» **Stored items**
====================

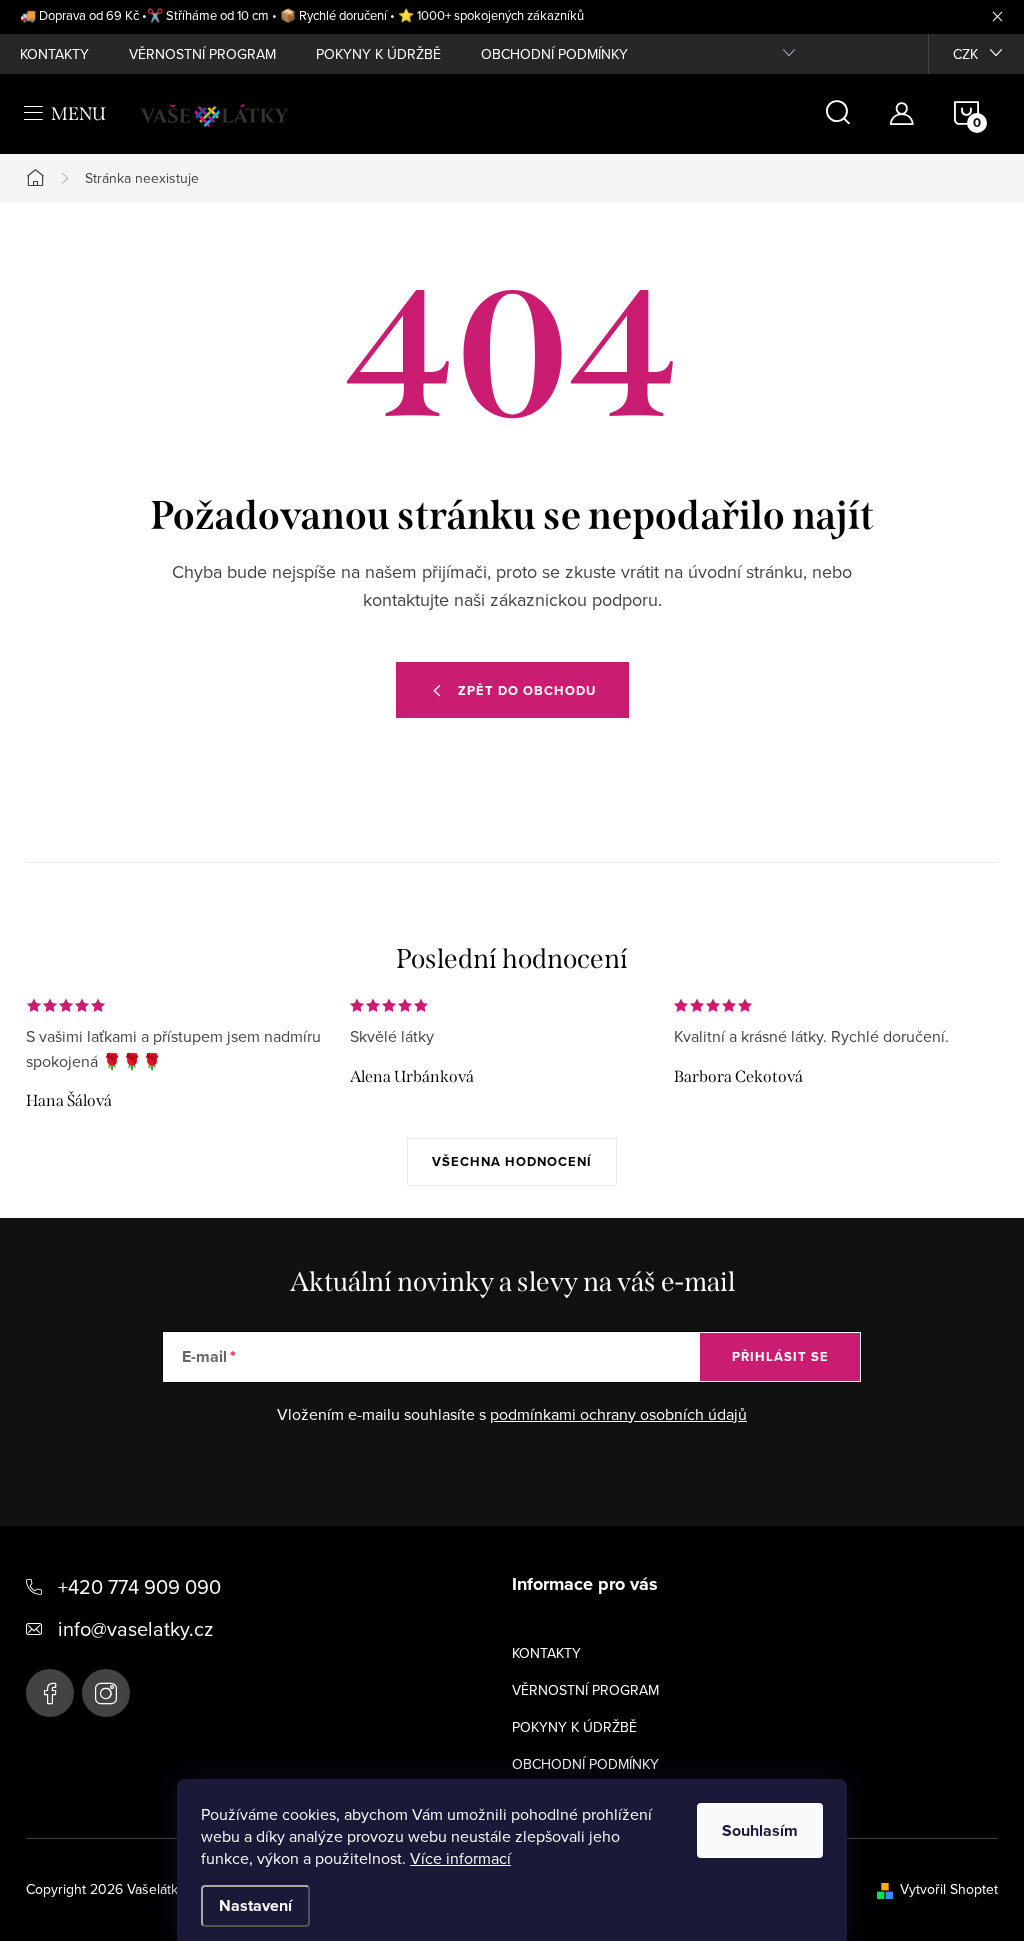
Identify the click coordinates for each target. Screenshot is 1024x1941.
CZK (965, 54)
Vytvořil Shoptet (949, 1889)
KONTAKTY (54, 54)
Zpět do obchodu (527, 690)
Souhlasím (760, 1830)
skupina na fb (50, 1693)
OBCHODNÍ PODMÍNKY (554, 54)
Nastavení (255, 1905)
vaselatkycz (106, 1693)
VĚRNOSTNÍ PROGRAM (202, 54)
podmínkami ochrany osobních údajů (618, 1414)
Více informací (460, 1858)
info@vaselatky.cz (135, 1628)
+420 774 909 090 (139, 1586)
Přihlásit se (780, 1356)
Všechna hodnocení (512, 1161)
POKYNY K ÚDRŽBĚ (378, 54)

====================

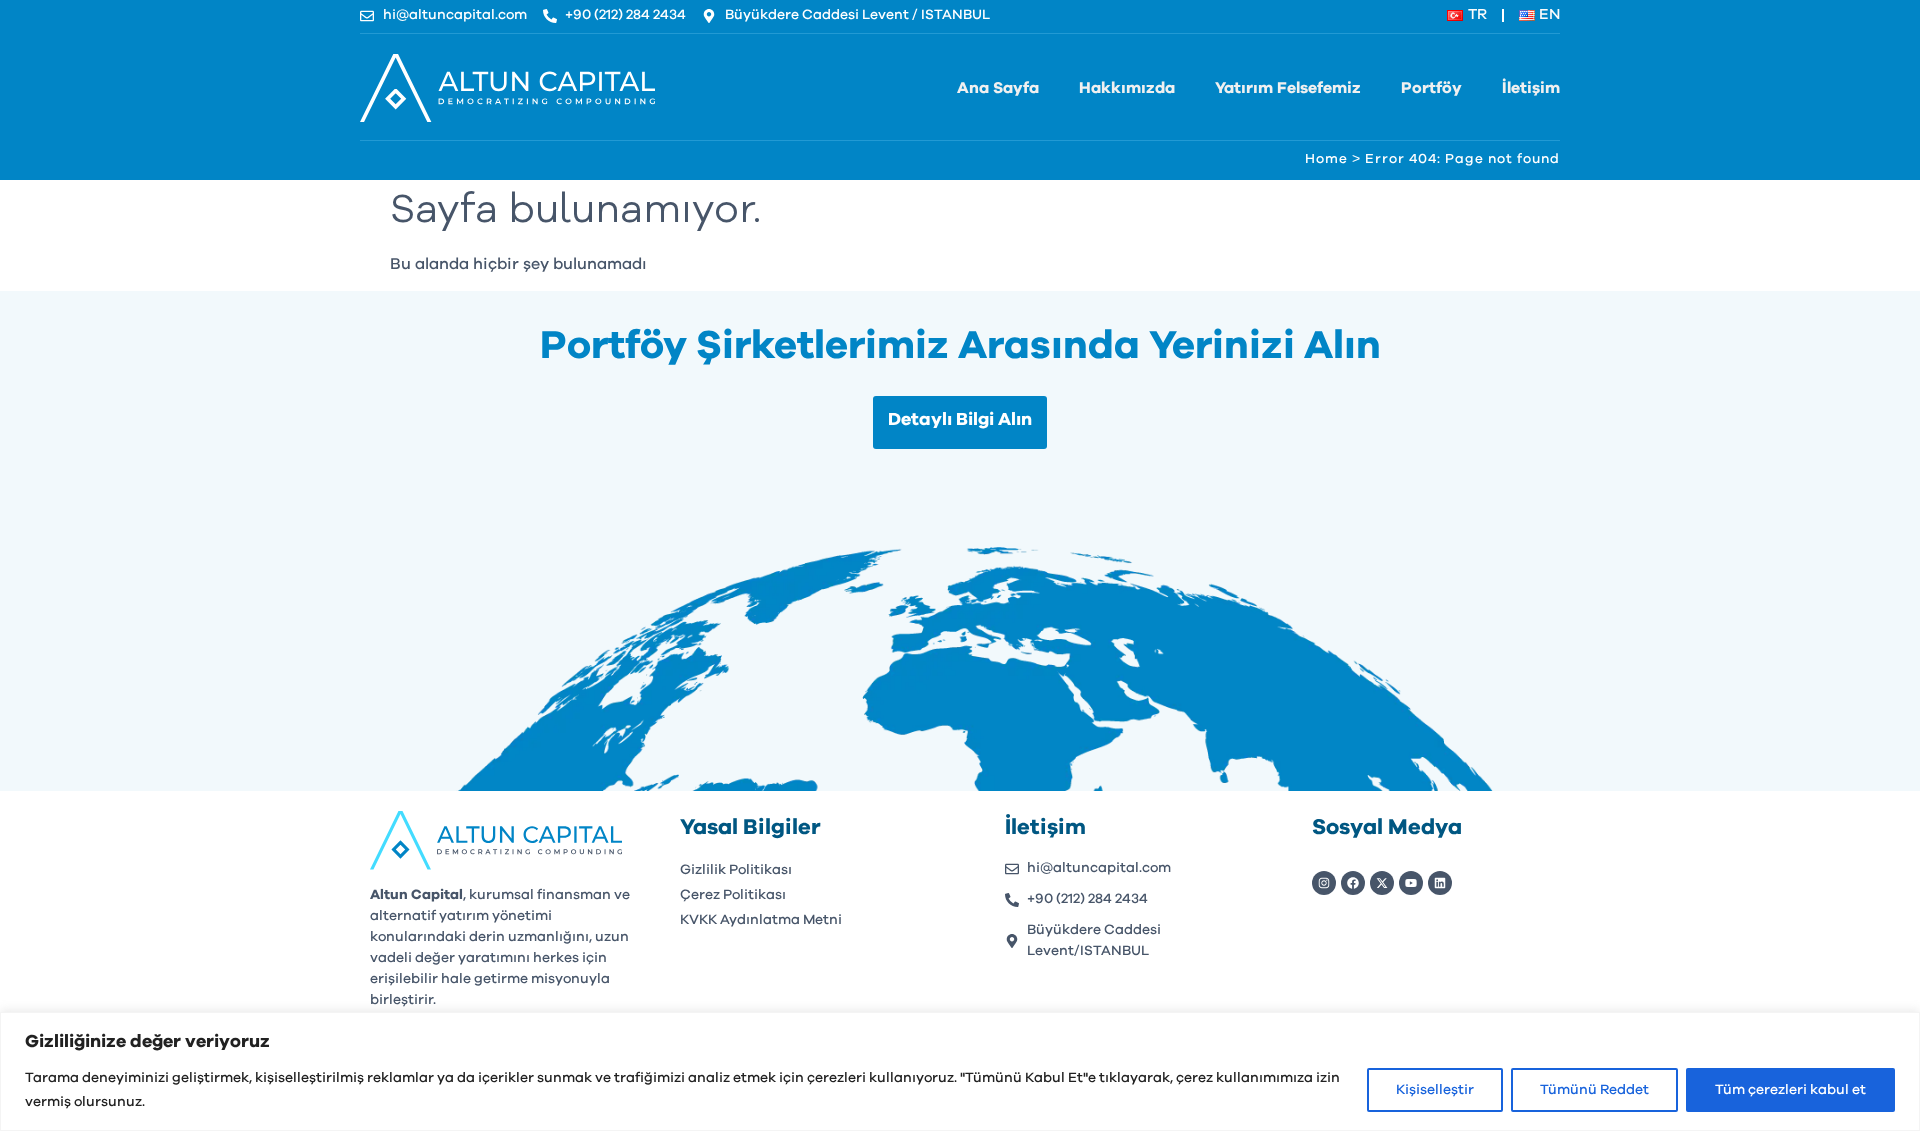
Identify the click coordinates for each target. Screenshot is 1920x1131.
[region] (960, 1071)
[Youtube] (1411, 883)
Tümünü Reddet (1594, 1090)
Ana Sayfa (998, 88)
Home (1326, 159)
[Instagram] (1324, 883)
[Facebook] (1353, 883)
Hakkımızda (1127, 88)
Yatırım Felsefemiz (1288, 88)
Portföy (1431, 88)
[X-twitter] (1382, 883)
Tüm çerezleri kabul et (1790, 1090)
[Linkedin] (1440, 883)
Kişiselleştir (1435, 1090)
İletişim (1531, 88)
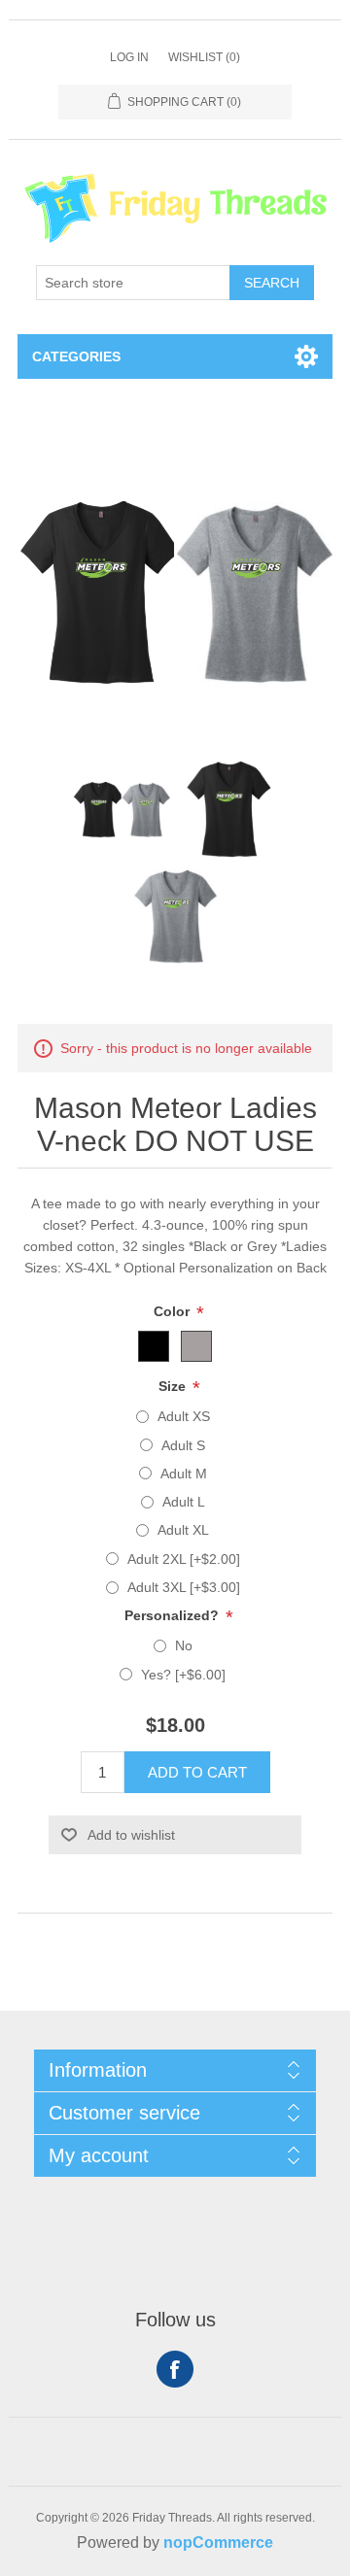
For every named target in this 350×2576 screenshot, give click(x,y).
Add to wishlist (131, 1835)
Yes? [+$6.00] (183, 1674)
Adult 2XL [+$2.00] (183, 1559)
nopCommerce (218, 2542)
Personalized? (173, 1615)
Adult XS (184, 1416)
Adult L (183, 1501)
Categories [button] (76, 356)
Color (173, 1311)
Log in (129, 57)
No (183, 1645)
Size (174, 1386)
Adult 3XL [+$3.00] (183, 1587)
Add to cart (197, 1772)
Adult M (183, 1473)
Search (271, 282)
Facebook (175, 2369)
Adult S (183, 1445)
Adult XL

====================

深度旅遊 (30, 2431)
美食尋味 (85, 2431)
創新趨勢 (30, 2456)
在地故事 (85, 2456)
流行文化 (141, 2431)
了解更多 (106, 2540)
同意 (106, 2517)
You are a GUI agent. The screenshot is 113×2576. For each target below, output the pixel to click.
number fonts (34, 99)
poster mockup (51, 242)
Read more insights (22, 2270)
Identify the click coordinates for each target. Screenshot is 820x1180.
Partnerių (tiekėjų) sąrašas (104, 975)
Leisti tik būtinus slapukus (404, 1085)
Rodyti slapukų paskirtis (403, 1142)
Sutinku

====================

» **ACTIVITY**
Every line in the records above with the string "Adult" in it should be shown.

» **RESPONSE TO THIS TASK**
Adult 2XL [+$2.00] (183, 1559)
Adult XS (184, 1416)
Adult L (183, 1501)
Adult 3XL [+$3.00] (183, 1587)
Adult M (183, 1473)
Adult S (183, 1445)
Adult XL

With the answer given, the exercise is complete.